▶ **SELECTED EXTRACT**:
____
Possible bug in oniguruma, not 64-bit clean?

I have a ruby script that uses some oniguruma features. It works on
this setup:
FreeBSD
32-bit intel
ruby 1.8.5 (2006-08-25) [i386-freebsd4]
ruby compiled from the FreeBSD port, with oniguruma support
It does not work on this setup:
Linux
x64
ruby 1.9.0 (2007-05-07 patchlevel 0) [x86_64-linux]
I suspect that the bug may be a problem with code in oniguruma that’s
not 64-bit clean. Unfortunately, it’s been difficult for me to trim
this down to a minimal example that demonstrates the bug. What seems
to happen is that oniguruma evaluates a certain regex repeatedly, but
at some point (possibly after hundreds of evaluations), it overwrites
the first 8 bytes of the regex expression with nulls. Here’s what the
source code looks like:

tex.split(/\(?:begin|end){#{x}}/).each { |m|

Here’s the error:

…/translate_to_html.rb:479:in `block in handle_tables’: unmatched
close parenthesis: /\000\000\000\000\000\000\000\000in|end){tabular}/
(RegexpError)
____
▶ **GIVEN EXERCISE 1**: Print the entries that open with the line containing "You are a GUI" and close with the line containing "Task: Click the Pamm section icon", both lines included, exactly as they appear.

▶ **INFORMATION SUPPLIED**:
____
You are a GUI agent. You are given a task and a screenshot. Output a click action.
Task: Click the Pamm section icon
____
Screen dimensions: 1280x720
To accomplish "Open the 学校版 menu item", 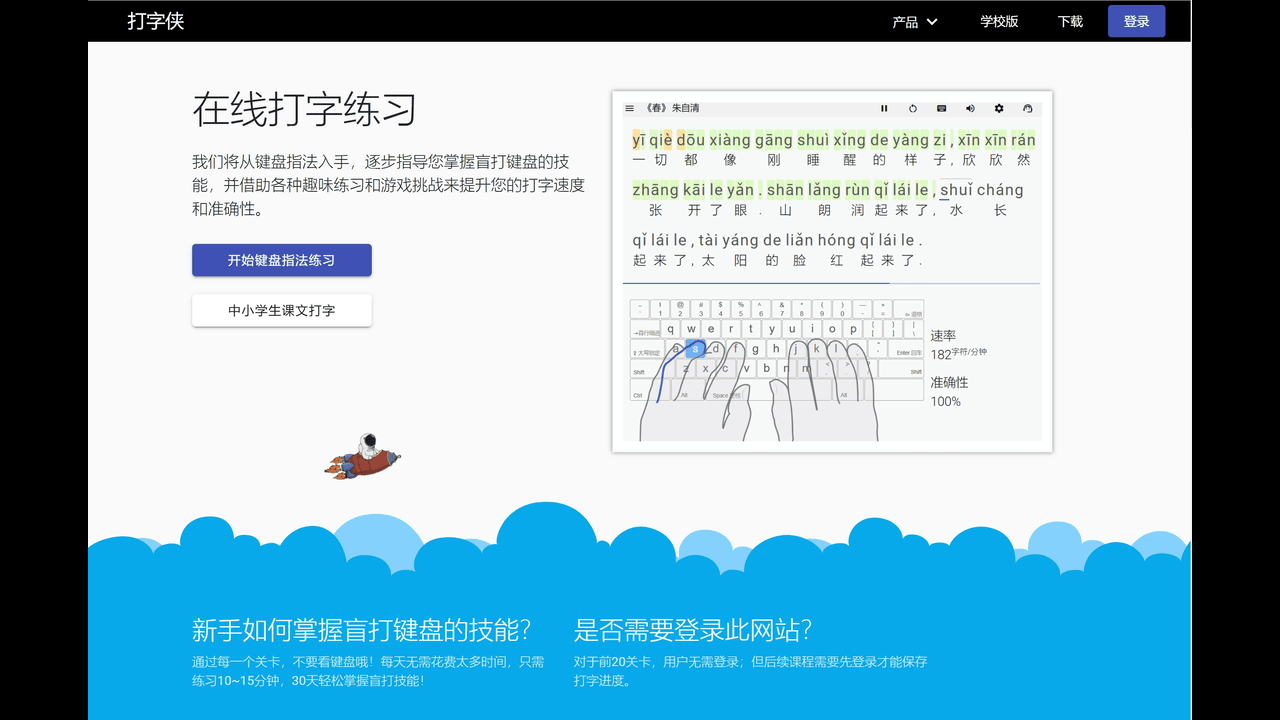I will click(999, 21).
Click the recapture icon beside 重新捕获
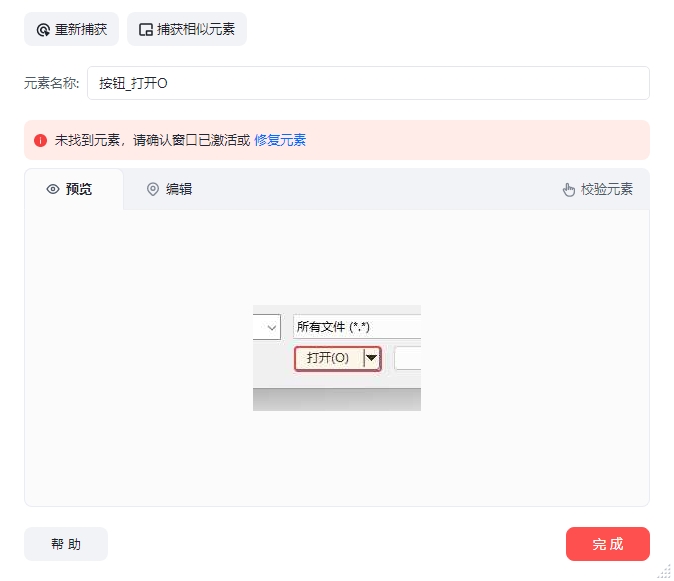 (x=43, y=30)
____
▶ **GIVEN EXERCISE 2**: Write the next part of the post about the possible 64-bit bug in oniguruma, starting after its final line.

▶ **WRITTEN RESPONSE 1**:
You are a GUI agent. You are given a task and a screenshot. Output a click action.
Task: Click the Pamm section icon

▶ **WRITTEN RESPONSE 2**:
Notice how the source code quoted in the error message is not the same
as the actual source code. I’m imagining C code something like this.
(Pardon me if my C syntax is incorrect – I’m rusty.)
typedef struct {
char *a;
char *b;
char s[];
} regex_t;
regex_t *p;
p = malloc(…);
strcpy(((char *) p)+8,string); // incorrectly assuming 4-byte
pointers
p->b = NULL; // overwrites the first 8 characters of s[]
Of course the real C code inside the oniguruma implementation would have
to be a lot more complex than this, or else the error would be easier
to reproduce, and would not occur seemingly randomly, after hundreds of
evaluations. I’m guessing that the error occurs because my regex
includes the interpolated string #{x}, which would cause the regex
object to get recreated every time the value of x changes.

I would be willing to put more effort into trying to make a short,
reproducible example of the bug, if people on this group thought it
would be helpful. However, I’ve already put ~8 hours into trying to
make a short test case, and just haven’t had any luck. I thought that
maybe if I posted here, the folks who work on the oniguruma code might
look at my post and say, “Oh, I can imagine how such a bug would occur.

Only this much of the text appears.